Records to use -
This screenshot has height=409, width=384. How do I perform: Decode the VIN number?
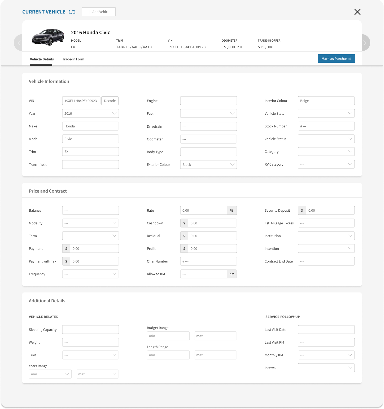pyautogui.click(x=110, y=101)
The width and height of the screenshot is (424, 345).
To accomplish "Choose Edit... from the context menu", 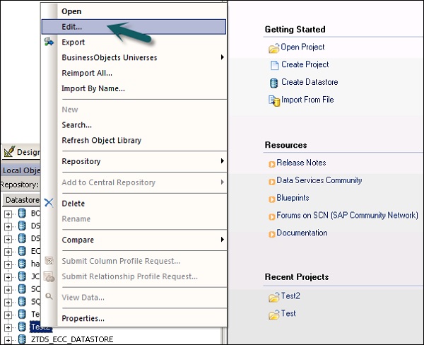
--
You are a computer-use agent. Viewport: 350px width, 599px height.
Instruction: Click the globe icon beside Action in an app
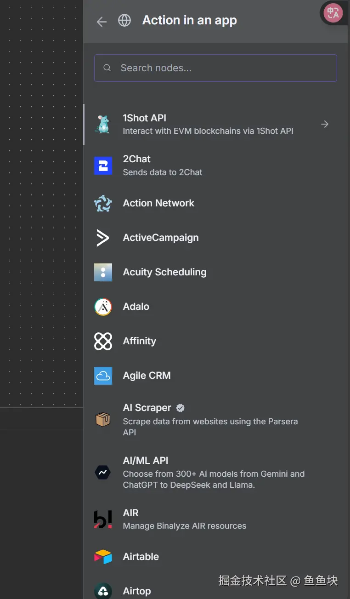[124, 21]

What is required - Your answer must be the lines above from the one holding "This screenshot has" up to and including the one holding "Edit... from the", exact and with no pictures.

Completed exercise -
This screenshot has height=409, width=384. How do I perform: Decode the VIN number?
pyautogui.click(x=110, y=101)
The width and height of the screenshot is (424, 345).
To accomplish "Choose Edit... from the context menu", 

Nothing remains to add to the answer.